Today I decided to utilise me Setouchi area pass train thing and ride some bullet trains.. and some normal trains. The pass incorporates the whole area between Kyoto and Nara, down to Fukuoka on Kyushu, and also the northern area of Shikoku and the ferries between. It is one of the lesser known passes, fortunately I purchased before the price rise when it was still good value. But alas, if you do not use it, it is a waste of money, so today I used it.
First I got on a bullet train, non reserved (never done that before) and rode 20 minutes to Mihara, a station actually built on top of the ruins of a castle. This seems a strange choice as it really limits your plans to re construct a fake castle and entice tourists to your town if there's a bullet train station perched on top of the castle wall.
From Mihara I changed to a local train and travelled 3 stops to Onomichi, a town wedged between graveyards and the sea, and the start of the famous Shimanami Kaido bike path across all the islands that I will not be doing. Instead I joined the 'route for old temples' which winds it's way along alleyways up and down the side of the hill past a sea of graveyards. If there is ever a landslide here, then the zombie apocalypse will be real.
After I was all templed out, I ignored the ropeway and walked up the hill to admire the view. I had seen it before on youtube from one of the gopro guys that just wanders around Japan saying nothing. Today it was grey so perhaps the actual view was not as good as if it were blue sky, but the clouds were pretty interesting.
Descending again, I found the Onomichi covered shopping street, a mix of completely run down and abandoned, and almost completely run down and abandoned.
It was time for a Lawson's sandwich and a bottle of water to contemplate my next move.
The next town over was Fukuyama, and almost like Mihara, there is a castle seemingly on top of the bullet train line, only this time the train just missed it and the fake castle still exists. So I boarded the Sanyo line and headed to Fukuyama and admired the closed on Monday's castle from the outside. It is iron clad on one side.
By now threatening clouds were rolling in, but still it never rained, so I boarded the Nozomi back to Hiroshima and was back in my hotel by 2pm.
So that is a day trip in the Hiroshima region of Japan that had no hiking at all. It is possible to do.
As I mentioned in the wall of text above, the Bullet train station at Mihara stops on top of the demolished castle. Right on the castle walls.
I had a few minutes to spare, so why not exit the station and cross the road to take a photo?
Onomichi station is not on the bullet train line, it is on the Sanyo line. A lot of trains coming from or going to Shikoku were cancelled due to heavy rain today.
There is Onomichi station, and the hill with the ropeway behind it, which I would soon climb up.
This is the official start point of the bike path across the many islands. The start is a boat ride.
On a grey day like today, Onomichi at sea level looks like some old rusty ship yards. Probably because that is what it is.

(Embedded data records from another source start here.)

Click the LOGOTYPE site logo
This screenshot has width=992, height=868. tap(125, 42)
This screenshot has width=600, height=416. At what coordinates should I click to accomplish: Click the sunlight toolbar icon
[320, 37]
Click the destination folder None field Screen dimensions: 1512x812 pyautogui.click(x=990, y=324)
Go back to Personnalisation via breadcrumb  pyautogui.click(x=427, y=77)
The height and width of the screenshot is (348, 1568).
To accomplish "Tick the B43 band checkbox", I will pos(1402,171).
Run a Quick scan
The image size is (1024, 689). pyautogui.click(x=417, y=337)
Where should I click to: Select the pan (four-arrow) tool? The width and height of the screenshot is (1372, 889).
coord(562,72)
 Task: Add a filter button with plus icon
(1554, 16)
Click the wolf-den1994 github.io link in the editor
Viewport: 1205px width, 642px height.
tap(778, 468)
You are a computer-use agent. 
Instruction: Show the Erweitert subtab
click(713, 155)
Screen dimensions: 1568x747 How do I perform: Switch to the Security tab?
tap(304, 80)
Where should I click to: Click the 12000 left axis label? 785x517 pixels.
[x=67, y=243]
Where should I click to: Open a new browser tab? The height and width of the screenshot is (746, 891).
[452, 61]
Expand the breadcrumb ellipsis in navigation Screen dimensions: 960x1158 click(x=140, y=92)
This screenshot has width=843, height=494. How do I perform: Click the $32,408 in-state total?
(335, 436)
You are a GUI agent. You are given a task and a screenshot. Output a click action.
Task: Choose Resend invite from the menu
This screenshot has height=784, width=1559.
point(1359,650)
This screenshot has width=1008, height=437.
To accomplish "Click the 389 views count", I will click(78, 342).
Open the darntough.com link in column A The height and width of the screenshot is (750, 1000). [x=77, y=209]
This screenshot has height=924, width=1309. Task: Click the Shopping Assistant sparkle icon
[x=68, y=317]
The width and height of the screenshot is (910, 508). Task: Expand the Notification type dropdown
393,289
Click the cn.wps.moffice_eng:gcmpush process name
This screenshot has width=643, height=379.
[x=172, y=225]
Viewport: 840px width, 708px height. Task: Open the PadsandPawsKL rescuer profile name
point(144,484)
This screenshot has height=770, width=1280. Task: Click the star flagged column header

It was time to start the route for old temples. Here is a temple.
There are so many temples they had to knock one down for the ropeway station.
I think there are roughly 5000 grave stones for each inhabitant of this town. Seriously, everywhere was a graveyard. Ship building is a dangerous business.
Nice palm trees.
Time to climb the hill. It is really only about 10 minutes to the top on foot. Here is a view part way up, with a rock.
That is the local art museum, an impressive building, closed on Monday's.
I had the concrete ring of destiny to myself.
I ran up and down its full length a few times.
Here is the view towards Hiroshima. Nice clouds.
And the view in the other direction, towards Okayama I guess.
And across the inland sea. Those are mainly many small islands.
The path down goes through the main temple, Senkoji.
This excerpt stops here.